# GOAL 1
In the forum thread about the Fibonacci sequence, for what value of n does the poster list the summation of the permutations?
# GOAL 2
Reproduce word for word the passage of the forum thread from "Usually I dont" up to and including "5, 0) 5! / (5!*0!)".

@Absinthe Fibonocci sequence is just magic, accept it :)

Honestly I still try to understand its magic, and sometimes i get glimpses but I struggle with it too. I think if i get the bandwidth ill do the math on this one and maybe it will help us both understand.

Usually I dont have an instinct for fibonacci sequences in math until I am a step or two away from the derivation being complete.

@freemo

My starting thing was that for n =10 The summation of the permutations was of these:

n n1 n2
perm_cnt(10, 0, 10) 10! / (0!*10!)
perm_cnt( 9, 1, 8) 9! / (1!*8!)
perm_cnt( 8, 2, 6) 8! / (2!*6!)
perm_cnt( 7, 3, 4) 7! / (3!*4!)
perm_cnt( 6, 4, 2) 6! / (4!*2!)
perm_cnt( 5, 5, 0) 5! / (5!*0!)

But if you just sit down and do how many ways for 1 step, 2 steps, 3 steps, 4 steps... you see the 1, 2, 3, 5, 8... form.

# DATASET EXCERPT
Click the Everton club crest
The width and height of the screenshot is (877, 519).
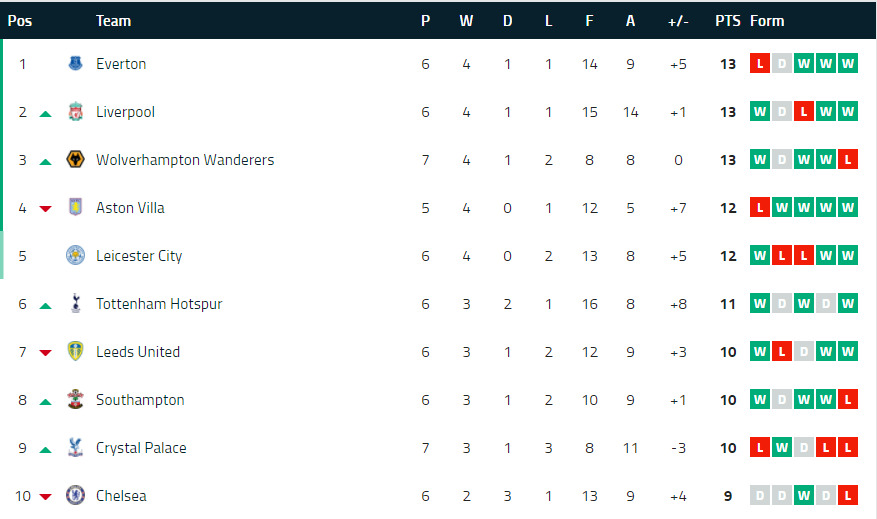[x=75, y=64]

# EXERCISE OUTPUT 1
n = 10

# EXERCISE OUTPUT 2
Usually I dont have an instinct for fibonacci sequences in math until I am a step or two away from the derivation being complete.

@freemo

My starting thing was that for n =10 The summation of the permutations was of these:

n n1 n2
perm_cnt(10, 0, 10) 10! / (0!*10!)
perm_cnt( 9, 1, 8) 9! / (1!*8!)
perm_cnt( 8, 2, 6) 8! / (2!*6!)
perm_cnt( 7, 3, 4) 7! / (3!*4!)
perm_cnt( 6, 4, 2) 6! / (4!*2!)
perm_cnt( 5, 5, 0) 5! / (5!*0!)